いけばな教室では、花を美しくいける技術を学びます。しかし、花を上手にいけることがすべてではありません。いけた花を前にして、稽古場の仲間、家族や友人と話をすれば、人と人との距離が一段と近くなります。四季を楽しむ気持ちや命のぬくもりを人と共有しましょう。

お花は着物を着て正座をして挿けるの?

「お花のお稽古をしている」というと、「着物を着て、床の間のある座敷で正座をしていけている」というイメージをもっておられる方が多いようです。しかし、最近では、教室でお花を挿けるのが一般的です。服装は、もちろん普段着です。お花を習っていると、お正月の「初いけ式」や、いけばな展など、着物を着る機会は多いのですが、普段のお稽古は好きな格好でよいのです。

お花は、適当に切って挿せばよい?

一般のイメージとは相反するかもしれませんが、いけばなにセンスは必要ありません。入門して最初に学ぶのは「型」、すなわち先人が考案したいけばなの設計図です。この設計図通りに花を組み立てていけば、誰にでも美しい花がいけられます。いけばなは、気の向くままにフリーハンドで描く絵というよりも、設計図に従ってパーツを組み合わせるプラモデルに似ています。定められた寸法通りに花を切って、昔の名人の花姿を再現してみましょう。

お花の免許はどうやって取る?

継続的に稽古を続けておられる方で、教授者がその資格があると認めた場合に、免許申請ができます。
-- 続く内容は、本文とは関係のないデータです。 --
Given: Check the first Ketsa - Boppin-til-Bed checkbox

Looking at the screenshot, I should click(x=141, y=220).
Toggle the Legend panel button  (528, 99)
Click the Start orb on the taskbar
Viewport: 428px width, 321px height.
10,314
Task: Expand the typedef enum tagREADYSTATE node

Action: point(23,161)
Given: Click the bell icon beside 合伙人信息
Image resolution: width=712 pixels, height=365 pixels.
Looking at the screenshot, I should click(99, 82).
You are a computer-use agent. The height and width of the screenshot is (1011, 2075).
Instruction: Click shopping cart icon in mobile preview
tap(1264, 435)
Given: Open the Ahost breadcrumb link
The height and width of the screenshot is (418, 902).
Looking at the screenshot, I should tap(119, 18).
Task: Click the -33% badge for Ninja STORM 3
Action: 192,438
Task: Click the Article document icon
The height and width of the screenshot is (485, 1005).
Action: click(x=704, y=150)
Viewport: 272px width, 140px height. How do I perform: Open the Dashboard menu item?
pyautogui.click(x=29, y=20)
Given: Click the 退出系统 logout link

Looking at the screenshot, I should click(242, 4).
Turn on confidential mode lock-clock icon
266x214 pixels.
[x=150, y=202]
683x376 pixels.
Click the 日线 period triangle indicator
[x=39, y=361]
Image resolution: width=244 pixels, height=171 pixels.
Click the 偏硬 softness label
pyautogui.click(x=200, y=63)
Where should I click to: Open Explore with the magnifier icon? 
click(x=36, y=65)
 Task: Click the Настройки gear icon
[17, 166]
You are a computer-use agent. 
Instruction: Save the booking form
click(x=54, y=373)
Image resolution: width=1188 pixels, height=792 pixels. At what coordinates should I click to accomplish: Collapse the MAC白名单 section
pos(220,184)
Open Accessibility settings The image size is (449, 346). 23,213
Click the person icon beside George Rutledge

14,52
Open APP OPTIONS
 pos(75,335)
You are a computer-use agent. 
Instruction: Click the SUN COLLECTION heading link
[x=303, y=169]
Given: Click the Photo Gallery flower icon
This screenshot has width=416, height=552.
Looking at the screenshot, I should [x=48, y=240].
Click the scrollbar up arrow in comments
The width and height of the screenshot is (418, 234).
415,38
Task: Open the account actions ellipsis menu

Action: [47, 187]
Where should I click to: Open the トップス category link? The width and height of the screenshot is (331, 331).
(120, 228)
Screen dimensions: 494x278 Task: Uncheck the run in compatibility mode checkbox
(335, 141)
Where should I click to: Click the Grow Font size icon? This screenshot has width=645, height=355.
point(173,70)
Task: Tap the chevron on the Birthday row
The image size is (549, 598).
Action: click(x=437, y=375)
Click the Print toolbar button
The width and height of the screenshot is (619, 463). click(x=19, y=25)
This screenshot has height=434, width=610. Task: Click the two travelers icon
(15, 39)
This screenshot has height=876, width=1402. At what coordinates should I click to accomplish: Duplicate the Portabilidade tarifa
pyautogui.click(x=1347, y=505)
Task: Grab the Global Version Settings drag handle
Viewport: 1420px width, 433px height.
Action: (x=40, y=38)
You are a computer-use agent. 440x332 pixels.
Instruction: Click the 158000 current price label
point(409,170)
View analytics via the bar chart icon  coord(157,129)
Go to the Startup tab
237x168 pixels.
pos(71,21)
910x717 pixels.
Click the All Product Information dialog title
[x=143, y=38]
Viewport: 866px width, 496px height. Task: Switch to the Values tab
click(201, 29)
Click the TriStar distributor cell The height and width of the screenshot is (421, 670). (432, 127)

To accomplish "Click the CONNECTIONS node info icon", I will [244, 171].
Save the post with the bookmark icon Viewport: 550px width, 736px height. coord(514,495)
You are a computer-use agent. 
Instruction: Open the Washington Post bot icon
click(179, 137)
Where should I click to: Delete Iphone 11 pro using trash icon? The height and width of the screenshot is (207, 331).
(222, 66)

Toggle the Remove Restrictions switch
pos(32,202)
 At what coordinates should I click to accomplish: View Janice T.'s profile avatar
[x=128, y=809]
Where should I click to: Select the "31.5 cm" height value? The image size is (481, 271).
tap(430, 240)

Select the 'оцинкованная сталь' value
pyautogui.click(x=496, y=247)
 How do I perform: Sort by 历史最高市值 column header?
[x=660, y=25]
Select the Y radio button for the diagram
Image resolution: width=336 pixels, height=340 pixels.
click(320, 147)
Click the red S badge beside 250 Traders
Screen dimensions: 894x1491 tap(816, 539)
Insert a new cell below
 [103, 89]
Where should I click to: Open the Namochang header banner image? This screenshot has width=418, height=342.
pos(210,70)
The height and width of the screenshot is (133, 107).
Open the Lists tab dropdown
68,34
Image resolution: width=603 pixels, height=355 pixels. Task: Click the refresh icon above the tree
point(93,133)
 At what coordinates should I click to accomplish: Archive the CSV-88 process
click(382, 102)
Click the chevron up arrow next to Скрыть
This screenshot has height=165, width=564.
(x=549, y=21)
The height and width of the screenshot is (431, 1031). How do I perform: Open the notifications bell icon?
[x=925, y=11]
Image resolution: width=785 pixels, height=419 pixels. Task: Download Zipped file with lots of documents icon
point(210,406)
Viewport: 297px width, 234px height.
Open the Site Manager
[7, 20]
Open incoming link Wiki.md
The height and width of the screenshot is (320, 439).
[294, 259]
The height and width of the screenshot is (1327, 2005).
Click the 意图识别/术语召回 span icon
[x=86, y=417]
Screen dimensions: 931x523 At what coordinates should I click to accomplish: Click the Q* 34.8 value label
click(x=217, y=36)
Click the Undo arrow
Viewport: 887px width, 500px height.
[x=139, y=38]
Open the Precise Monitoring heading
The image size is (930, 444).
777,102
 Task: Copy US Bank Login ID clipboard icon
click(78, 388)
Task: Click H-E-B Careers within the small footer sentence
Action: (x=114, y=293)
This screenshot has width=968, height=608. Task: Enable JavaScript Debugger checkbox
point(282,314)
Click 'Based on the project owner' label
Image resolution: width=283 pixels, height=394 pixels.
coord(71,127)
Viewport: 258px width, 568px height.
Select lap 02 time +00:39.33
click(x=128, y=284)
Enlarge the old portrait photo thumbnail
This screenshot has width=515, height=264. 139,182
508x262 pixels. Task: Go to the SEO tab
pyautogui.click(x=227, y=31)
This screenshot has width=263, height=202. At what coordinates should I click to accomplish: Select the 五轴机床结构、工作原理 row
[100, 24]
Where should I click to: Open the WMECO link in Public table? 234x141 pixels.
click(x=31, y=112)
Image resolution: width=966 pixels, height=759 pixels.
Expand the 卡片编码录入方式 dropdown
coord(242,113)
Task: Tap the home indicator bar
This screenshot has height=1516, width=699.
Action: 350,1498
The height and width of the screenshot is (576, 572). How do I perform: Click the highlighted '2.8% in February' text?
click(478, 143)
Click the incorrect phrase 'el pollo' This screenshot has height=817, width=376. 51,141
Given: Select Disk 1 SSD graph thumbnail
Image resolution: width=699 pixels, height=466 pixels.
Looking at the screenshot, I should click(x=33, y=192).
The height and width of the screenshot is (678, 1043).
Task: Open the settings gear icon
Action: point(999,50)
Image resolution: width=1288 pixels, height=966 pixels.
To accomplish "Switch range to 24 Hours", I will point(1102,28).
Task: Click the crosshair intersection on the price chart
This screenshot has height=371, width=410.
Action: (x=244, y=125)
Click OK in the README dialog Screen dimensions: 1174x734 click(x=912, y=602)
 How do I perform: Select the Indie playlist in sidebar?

教授者からの申請によって、家元が免状を発行します。普通免許の段階は、入門/初伝/中伝/奥伝/皆伝/国会頭/師範代となっています。申請すると、免状の他、江戸時代に書かれた花伝書やその解説書、席札(作品に添える名札)等を受けることができます。また、「中伝」の申請時に「甫号」、「奥伝」の申請時には「斎号」という号(花名)を頂きます。

次の段階の免許申請までには、最低半年以上稽古を続ける必要があります。ただ、最初の「入門」と「初伝」は、同時申請が可能です。「国会頭」までは申請料を添えて提出すれば免許を取得できますが、教授者の資格である「師範代」を受ける場合には、実技試験を受験します。